§ **Given text**:

==*==

David Daleiden-Sandra Merritt Planned Parenthood case resumes in California Supreme Court
California’s highest court has allowed the prosecution of two undercover, pro-life activists to resume, lifting its stay on the proceedings.
The California Supreme Court on Thursday rejected a petition to halt legal action against anti-abortion activists David Daleiden and Sandra Susan Merritt, according to an official of the Thomas More Society, a conservative pro-life law firm representing the defendants.
State Supreme Court Justice Tani Gore Cantil-Sakauye last month issued a stay on prosecuting Mr. Daleiden and Ms. Merritt, who face fraud charges brought by Attorney General Xavier Becerra for their undercover video recordings of Planned Parenthood workers and officials.
“This decision to deny David Daleiden’s Petition for Review means that Xavier Becerra, as Planned Parenthood’s prosecutor-in-chief, will be able to continue his unconstitutional harassment of David, bringing charges against him that don’t pass the ‘red face test,’” Peter Green, vice president of the Thomas More Society, told The Washington Times.

==*==

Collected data

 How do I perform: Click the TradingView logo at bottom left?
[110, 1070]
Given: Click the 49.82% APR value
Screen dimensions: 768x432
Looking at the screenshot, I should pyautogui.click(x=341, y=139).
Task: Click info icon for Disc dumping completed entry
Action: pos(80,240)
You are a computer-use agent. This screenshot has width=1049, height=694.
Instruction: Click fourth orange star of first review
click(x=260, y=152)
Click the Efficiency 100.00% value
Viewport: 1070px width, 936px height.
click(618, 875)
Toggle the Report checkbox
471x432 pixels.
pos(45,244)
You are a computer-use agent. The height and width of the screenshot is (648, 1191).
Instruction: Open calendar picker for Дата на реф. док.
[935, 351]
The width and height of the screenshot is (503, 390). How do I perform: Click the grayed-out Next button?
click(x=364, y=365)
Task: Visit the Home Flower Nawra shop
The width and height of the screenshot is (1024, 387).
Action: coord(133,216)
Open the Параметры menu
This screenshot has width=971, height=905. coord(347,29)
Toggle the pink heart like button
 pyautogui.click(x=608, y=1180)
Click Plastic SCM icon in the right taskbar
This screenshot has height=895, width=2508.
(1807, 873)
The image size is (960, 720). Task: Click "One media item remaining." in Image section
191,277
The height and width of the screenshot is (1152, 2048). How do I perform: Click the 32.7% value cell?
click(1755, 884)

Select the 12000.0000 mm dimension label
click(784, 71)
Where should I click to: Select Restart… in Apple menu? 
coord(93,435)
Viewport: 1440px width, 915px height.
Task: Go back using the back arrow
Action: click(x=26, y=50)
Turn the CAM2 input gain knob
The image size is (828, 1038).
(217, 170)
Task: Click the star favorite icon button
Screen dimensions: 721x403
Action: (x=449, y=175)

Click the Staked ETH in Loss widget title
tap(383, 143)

==*==

§ **Tasks to perform**:
A: According to the Daleiden-Merritt case article, which law firm represents the defendants?
B: Edit the Daleiden-Merritt case article by rewriting the passage starting at "The California Supreme" and ending at "workers and officials.", with "anti-abortion" changed to "pro-life".
C: List every person named in the Daleiden-Merritt case article.

§ **Answers for the exercise**:
A: The Thomas More Society

B:
The California Supreme Court on Thursday rejected a petition to halt legal action against pro-life activists David Daleiden and Sandra Susan Merritt, according to an official of the Thomas More Society, a conservative pro-life law firm representing the defendants.
State Supreme Court Justice Tani Gore Cantil-Sakauye last month issued a stay on prosecuting Mr. Daleiden and Ms. Merritt, who face fraud charges brought by Attorney General Xavier Becerra for their undercover video recordings of Planned Parenthood workers and officials.

C:
- David Daleiden
- Sandra Susan Merritt
- Tani Gore Cantil-Sakauye
- Xavier Becerra
- Peter Green